I realised that there is a SOFTLIMIT_OPTS setting in conf-common. Changing this from 16000000 to 32000000 solved the problem. Maybe it needs to be higher for 64-bit systems? That wasn't the end of the story though. I also had to set checkpassword-pam as SUID root before it would successfully authenticate me. This has been reported in other bugs but not yet fixed. It makes sense, you need root access to read /etc/shadow, right?

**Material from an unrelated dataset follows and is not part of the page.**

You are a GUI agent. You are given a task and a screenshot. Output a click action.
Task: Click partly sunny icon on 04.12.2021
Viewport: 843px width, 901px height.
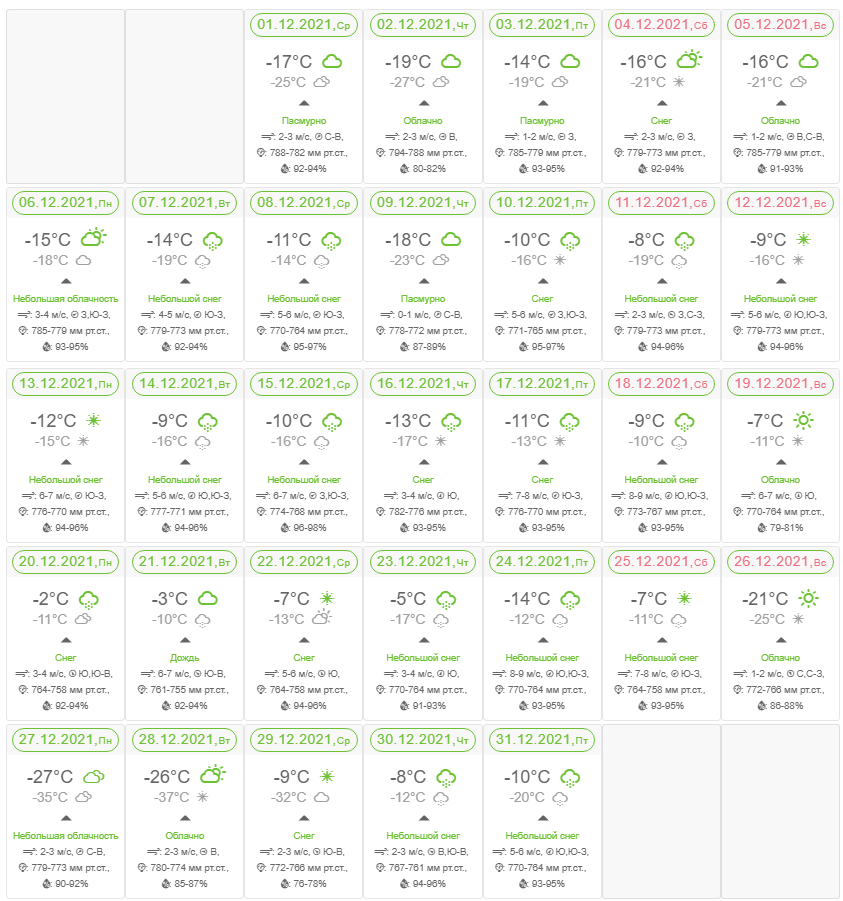[689, 59]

Created attachment 342568 [details] patch to increase the soft limit in qmail
I ran into this on a x86/32bit system Portage 2.1.11.52 (hardened/linux/x86, gcc-4.6.3, glibc-2.15-r3, 3.8.2-hardened i686) ================================================================= System uname: Linux-3.8.2-hardened-i686-Intel-R-_Xeon-TM-_MP_CPU_2.50GHz-with-gentoo-2.1 KiB Mem: 1033128 total, 861556 free KiB Swap: 0 total, 0 free Timestamp of tree: Sat, 09 Mar 2013 01:00:01 +0000 ld GNU ld (GNU Binutils) 2.22 app-shells/bash: 4.2_p37 dev-lang/python: 2.7.3-r2, 3.2.3 dev-util/pkgconfig: 0.28 sys-apps/baselayout: 2.1-r1 sys-apps/openrc: 0.11.8 sys-apps/sandbox: 2.5 sys-devel/autoconf: 2.69 sys-devel/automake: 1.11.6 sys-devel/binutils: 2.22-r1 sys-devel/gcc: 4.6.3 sys-devel/gcc-config: 1.7.3 sys-devel/libtool: 2.4-r1 sys-devel/make: 3.82-r4 sys-kernel/linux-headers: 3.6 (virtual/os-headers) sys-libs/glibc: 2.15-r3 From dmesg, lots of others, this was one of the highest [ 3074.673166] grsec: From 208.22.99.38: denied resource overstep by requesting 112640000 for RLIMIT_AS against limit 16000000 for /var/qmail/bin/qmail-smtpd[qmail-smtpd:20748] uid/euid:201/201 gid/egid:200/200, parent /usr/bin/tcpserver[tcpserver:926] uid/euid:201/201 gid/egid:200/200 I might have had one higher, so I just added another 0 to the end, to make the limit much higher. I have not hit it since increasing it.